We neared the kissing bridge and Eddie laughed, "you know we don't have to come out here to make out, right?"
"There's something I want you to see, just hold on a second," I scanned over all of the names as I got closer, but I knew exactly where mine was. I walked over to it and sighed.
"You know when I crashed my car the other day?" I let go of his hand to face him."How could I forget?"
"Well it's because I remembered something. Something from when we were kids. I was playing in the arcade with this guy who turned out to be Bowers' cousin. I asked if he wanted to have another game with me and he accused me of being weird and basically called me a fairy. I remember thinking... Wow what the fuck, I can't play a game of street fighter with a dude without being called gay? Anyway Bowers scared me off and I was so angry that I just kept walking. I was planning on walking straight out of Derry and just never coming back, you know? Leave all this shit behind..."
Eddie was listening intently with a look of sympathy on his face.
"But as I went past the bridge I remember looking at all the names and... I remembered that I'd be leaving my friends behind... leaving the person I cared about more than anything behind... And so rather than storm off like Richie Tozier does best... I decided to carve initials into the bridge." I pointed at the R+E I had scratched into the wood years bfore.
"I guess it was my way of talking about it without really having to talk to anyone. I wanted to let it out somehow... And to be honest that made me feel a little better. And it sounds really fucking lame but... I thought at least this way... we'll stay together.""Richie... that's..."
"You don't have to say anything about it, I just want to show you that you were always important to me."
I clapped my hands together, "okay that's enough of the sappy bullshit, we can head back now.""Can't we stay out here for a little while?" He stepped up to me and leaned against the fence to look down into the forest.

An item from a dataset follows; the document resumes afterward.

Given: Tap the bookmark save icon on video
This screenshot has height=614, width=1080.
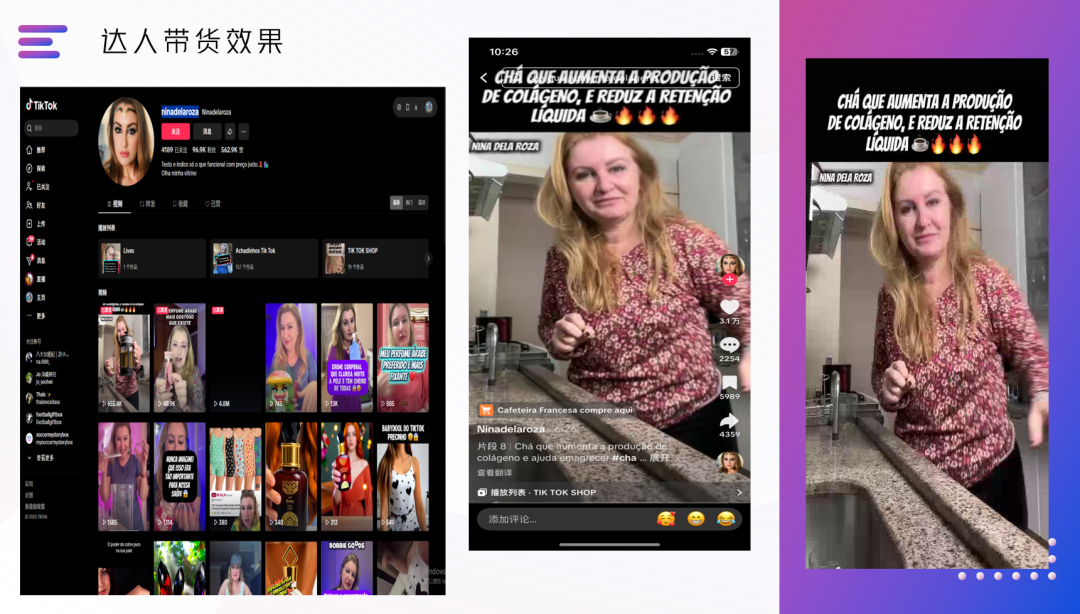Looking at the screenshot, I should click(729, 383).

"I wish we could go back to when we were kids. It would be nice to have a childhood without a demonic clown tormenting us."I laughed, leaning next to him so that our arms were touching, "yeah. Maybe things would have turned out different."
"Who knows. Maybe you would have grown out of using humour as a defence mechanism."
"And maybe you would have grown out of having big fat ladies telling you what to do."
He nudged me with his shoulder and I grinned into the distance.
"Sorry but that was too easy."He looked at me and linked his arm with mine while we remained leaning against the wood.
"Let's just stay here.""I think the others would worry if we aren't back by the time they wake up."
"I mean in Derry," he had looked back out at the trees and I frowned at him.
"Why the fuck would you want to stay in Derry?"
He shrugged, "you said yourself that it feels like we never left... this place feels like home. And what if we forget each other if we leave? I know we've both been drinking tonight but... I really feel like I know what I want to do. I don't want to go home."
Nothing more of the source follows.